Wildflowers In The Sky

March 6, 2007

At the end of this week my son George, the pulsar man, will be in the desert outback of Western Australia, about 800 km north of Perth. He’ll be on an outreach mission for the ATNF, aiming to make friends with the aboriginal communities of that very sparsely populated part of Australia, where the core of a new and very important telescope—the largest in the world—may soon be erected on their territory. If Australia’s bid for the SKA gets the go-ahead and if George and his colleagues win the requisite funding for their project, this telescope could soon be used to detect “gravity waves” from the distant galaxies.

Meanwhile, the local people as well as the scientists’ potential sponsors must be persuaded that this is an endeavour worth pursuing. George is flying to Perth, and will then drive to Meekatharra on Saturday, about 800 km, stopping at Wubin and Mt Magnet. On March 14th, he’ll drive from Meekatharra to Cue, then from Cue to the remote community of Pia Wadjarri (115 km along a dirt road), returning to Cue the following day and spending the night at Wooleen Station, before returning via Geraldton to Perth on March 18th. He and his colleagues have been advised to take survival equipment with them in the jeep, including “…fish storage, a slingshot, a bush saw, a hacksaw blade, an ace, a billy, a dolphin torch, a stretcher …” and have been warned of the hazards: “heat/sun radiation, dust, wind, snakes, spiders…”
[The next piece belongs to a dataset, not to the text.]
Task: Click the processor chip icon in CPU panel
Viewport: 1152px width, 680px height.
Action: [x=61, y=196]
He’ll spend his 30th birthday at a corroboree in Meekatharra, and then he must give something in return, a hour long lesson on astronomy over the radio waves of the School of the Air, an offshoot of Australia’s Royal Flying Doctor Service. Some teaching of this kind has already taken place under the auspices of the ATNF’s Wildflowers of the Sky project, this being the name the aboriginees give to the stars that they find so mysterious and magical.
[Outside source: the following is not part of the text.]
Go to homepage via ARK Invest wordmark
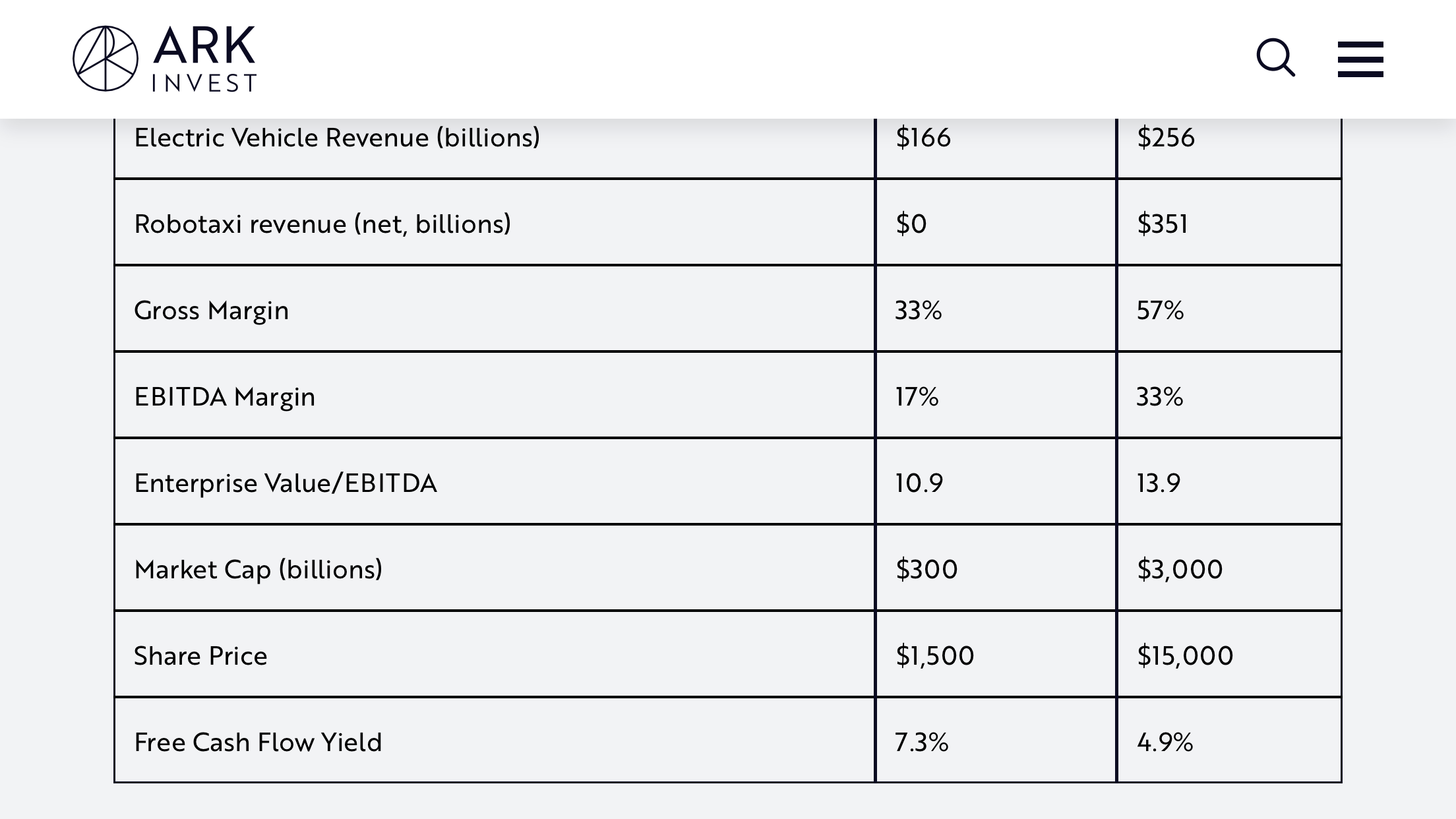Screen dimensions: 1456x819 coord(204,59)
Aboriginal children and a telescope

Although science must triumph and education must prevail, I hope that George’s astronomy lesson won’t detract from the mystery of those children’s universe, and if he approaches the subject and the people in the right spirit there is no reason why it shouldn’t even enhance the magic for them.

Good luck, George, and come back safe, mission accomplished.


2 Responses to “Wildflowers In The Sky”

  1. Rob Says:

    Don’t worry Mrs H, I’ll look after George 🙂
    He’ll have a great time and have a memorable 30th birthday at the Farm Formal (part of the Meeka Muster).

  2. gloplastic Says:

    I suspect it will enhance the magic. I’ve found with science that the more I understand, the more amazing and beautiful the world appears. The distances to those mysterious stars is mind-boggling in itself, understanding the size and scale of them makes them all the more wonderful. And if you understand under what conditions they were formed… Wow! I hope George is enjoying himself, and somehow I suspect he is!